Horror Games: Why I Think I'm (Mostly) Done

 Last time, I mentioned that I think I'm done with horror RPGs, and, since then, I've spent some time thinking and percolating and trying to figure out how to say what I'm going to say here.

To explain my issues with horror gaming, I first need to talk a bit about Player Agency, Railroads, and Sandboxes.

Player Agency is the ability of the players (and their characters) to influence the story being told at the table. A lot of this is mechanical - AD&D, for example, didn't have any "Story Points" that players could spend to influence die rolls (or anything else). But a lot of it was the available adventure template(s), too - players are unlikely to negotiate with mindless undead in a dungeon. Even when adventures moved out of the dungeon, things mechanically didn't work well unless the players followed the path laid out for them by the GM. It's a style of play often referred to as a "railroad" - players must follow a set path in order to meet the adventure's goals.

Fast-thinking or flexible GMs were able to tweak this, allowing players to head in pretty much any direction. But, if you (for example) ignore that small-time necromancer a few towns over, he's going to get more powerful and be a bigger problem by the time your players decide to deal with him. But players can go anywhere they want. This is more of a "sandbox" game. A good GM either knows what's going on in various parts of the world )or can fake it well) - and players can do pretty much anything in the world.

Railroad vs. Sandbox is a lot like the Lord of the Rings series. Sam and Frodo are players in a railroad campaign. The rest of the party is playing a sandbox game.  Had they not split the party up early, we might not have seen the battle of Helm's Deep, and Wyrmtongue might still be the effective ruler of Rohan. Gondor would still be ruled by the Steward. Even after the (full-strength) party got to Mount Doom to destroy the One Ring, I don't know that Sauron's influence would be immediately dissipated in some of those places. It'd still be an interesting story, but it'd be very different. And readers wouldn't know nearly as much about Middle Earth and its residents. 

Mechanically, there have been a lot of innovations that support Sandbox play. The clocks in Blades in the Dark, for example, are spectacular. And can serve as a reminder to players - "Do that petty crime all you want - the Big Bad's scheme is still advancing until you stop them."

Sandbox games tend to give the players more agency, because players decide the paths they take.

Many recent games have given players tools to help define their setting (and even frame and re-frame current scenes).  13th Age, for example, lets players do a bit of worldbuilding via their skills and One Unique Things. Other games let players establish facts about the scene by spending points - Cortex Prime lets players create Assets that they can use for the scene ("We're fighting in a cave? I'm going to break off a stalactite and use it as a club!"). Scenes can also have Distinctions that players can use to their advantage.

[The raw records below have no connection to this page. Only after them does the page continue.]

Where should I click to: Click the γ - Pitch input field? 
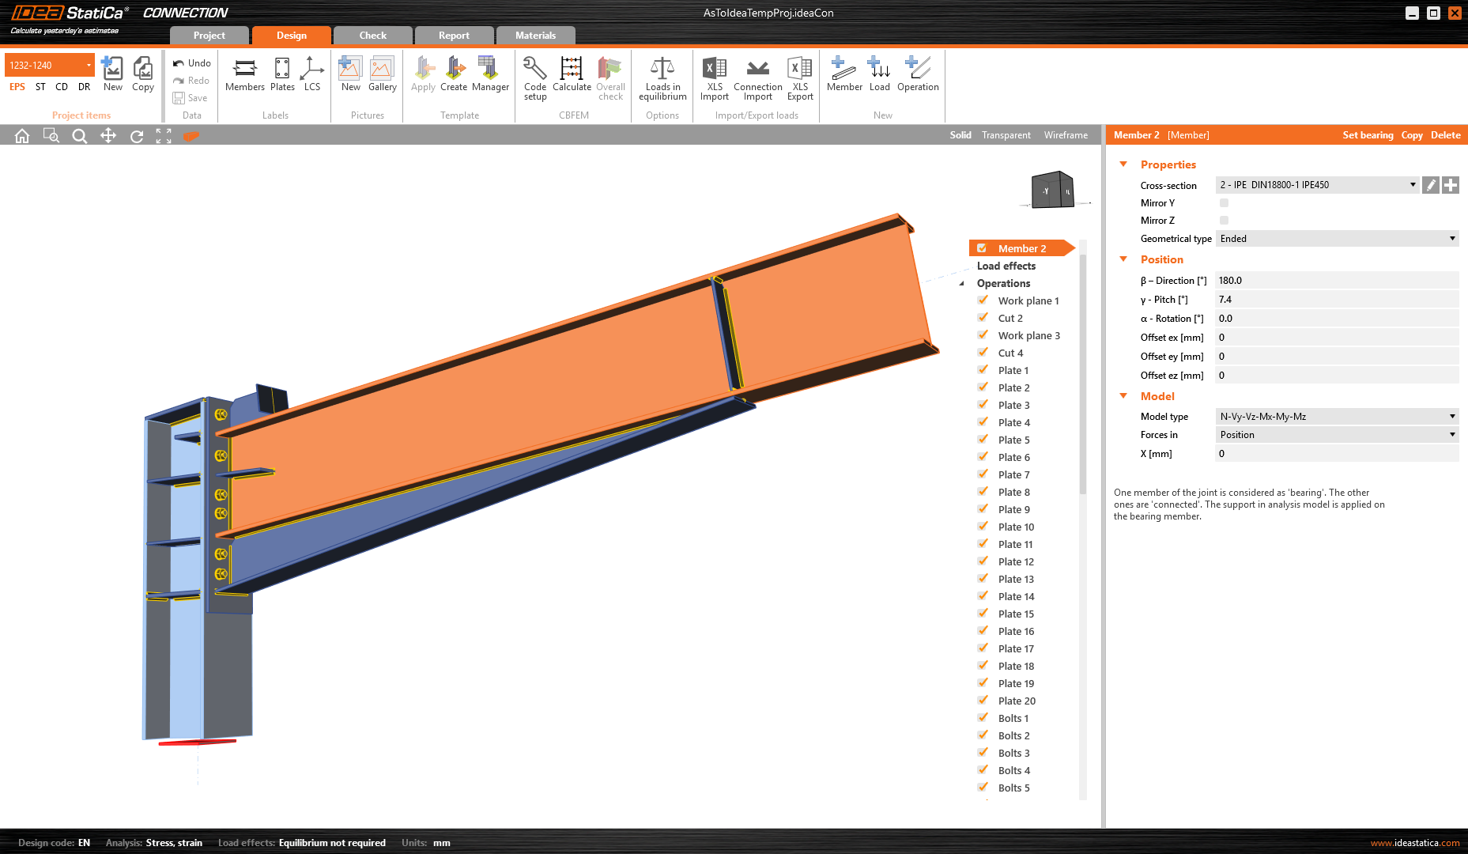coord(1336,300)
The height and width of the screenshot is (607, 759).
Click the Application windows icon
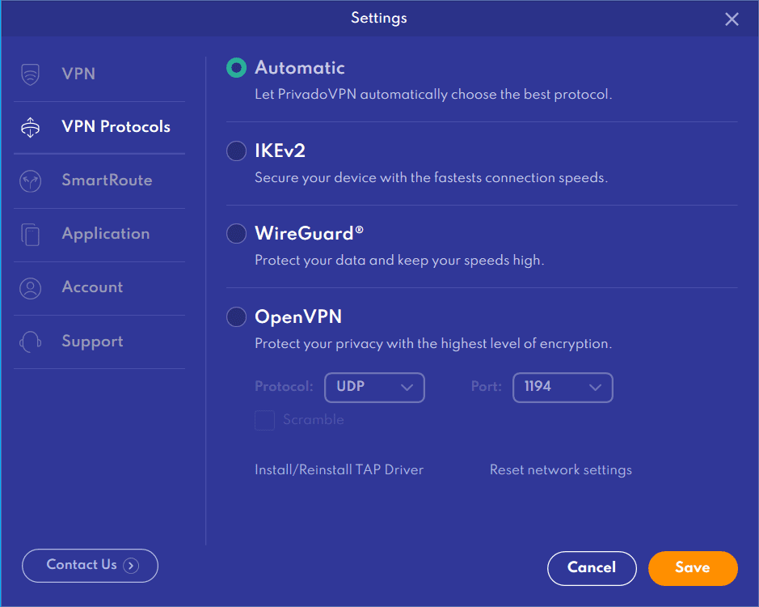[x=30, y=235]
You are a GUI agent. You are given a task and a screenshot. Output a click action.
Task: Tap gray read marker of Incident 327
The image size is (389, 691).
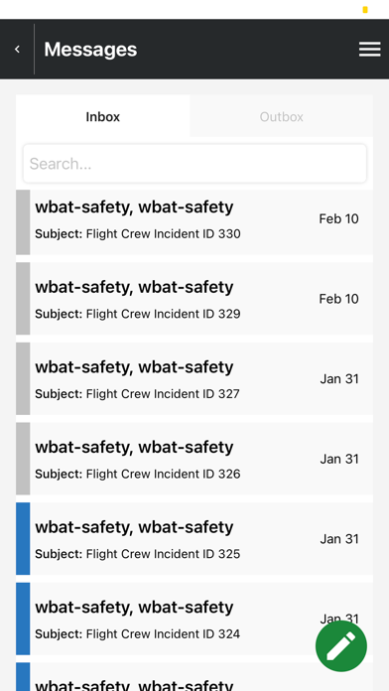(x=23, y=378)
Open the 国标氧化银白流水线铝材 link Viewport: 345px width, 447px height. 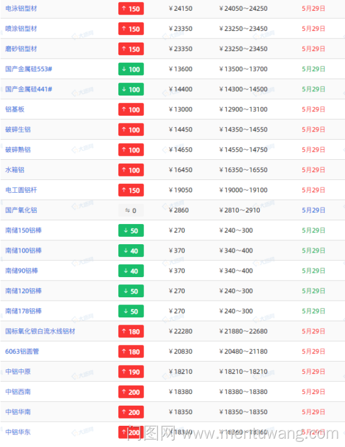point(40,331)
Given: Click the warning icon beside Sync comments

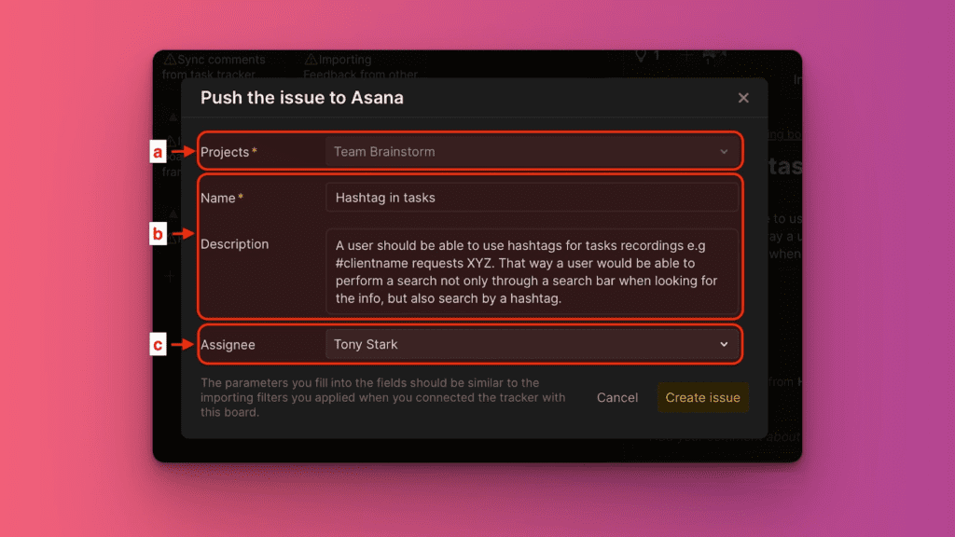Looking at the screenshot, I should pyautogui.click(x=170, y=60).
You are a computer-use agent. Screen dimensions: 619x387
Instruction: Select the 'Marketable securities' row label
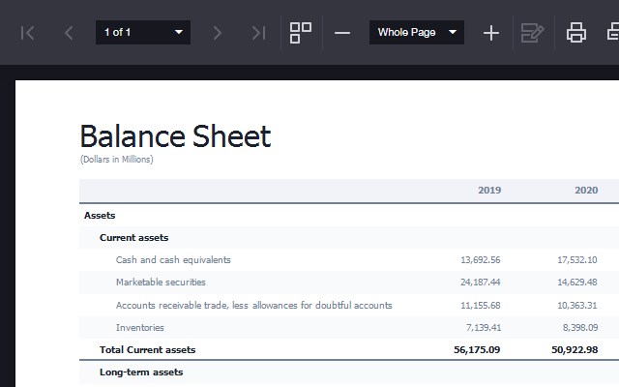(x=161, y=283)
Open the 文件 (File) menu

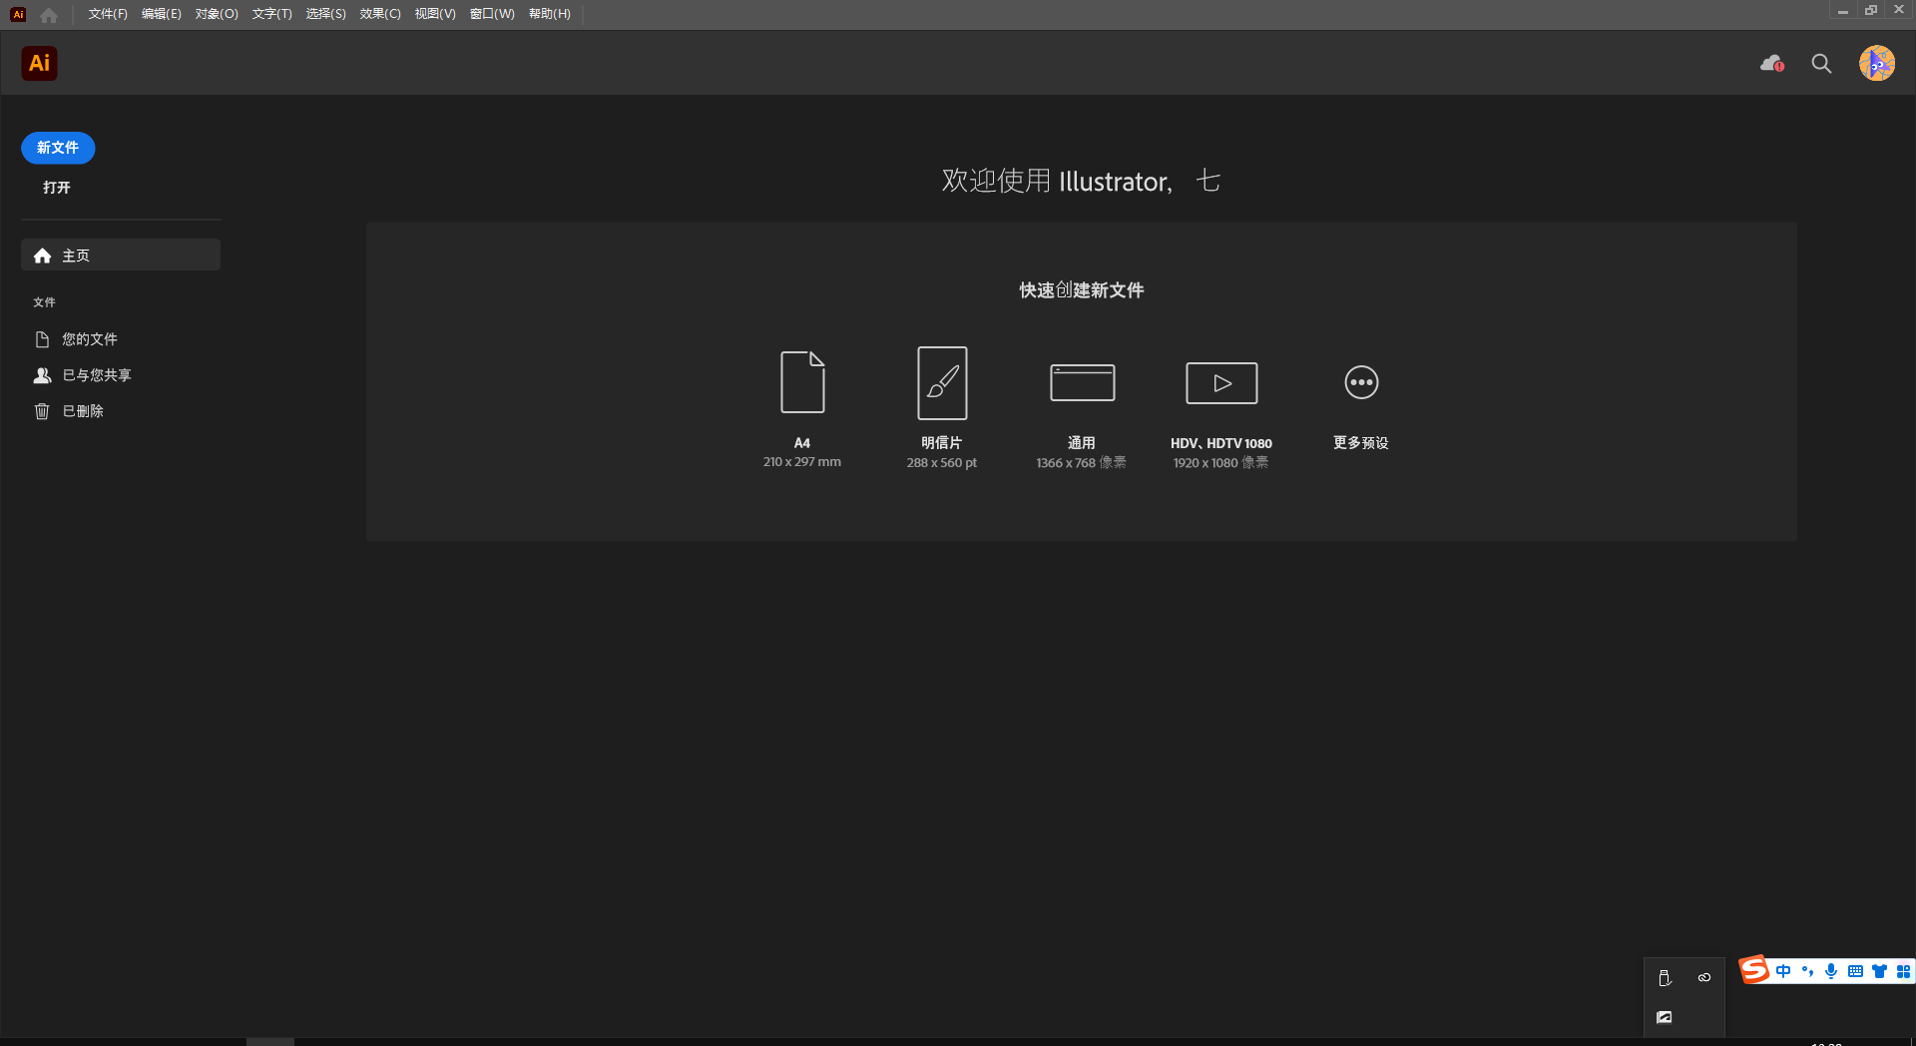(x=107, y=14)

But horror gaming throws all of that out. Horror games nearly all rush players in the direction of predetermined outcomes. "By the end of this adventure, most (if not all) of your player's characters will be dead or insane" is a not uncommon fact of horror gaming. Even the good ones push players in the direction of insanity. And in many of those games, that insanity removes the player's ability to control the character.

I try to be a sandbox GM. I'm not perfect, but I try. And I'm a more traditional GM - my players are players, and I'm the GM. But the line I don't like crossing is "Players control their characters, the GM controls the rest of the world."  In horror games, that line is all too easy to cross. Because horror often has a pre-determined end point.

There are exceptions. Dread, for example, is an excellent horror game with little railroading, and where players control their own fates (although the game's survivability does favor dexterous players).

But, all in all, when I sit down to play a game, I want my players to (mostly) control what happens to their characters. And that's super-hard to do in a horror game without a lot of railroading. And I'm not a conductor.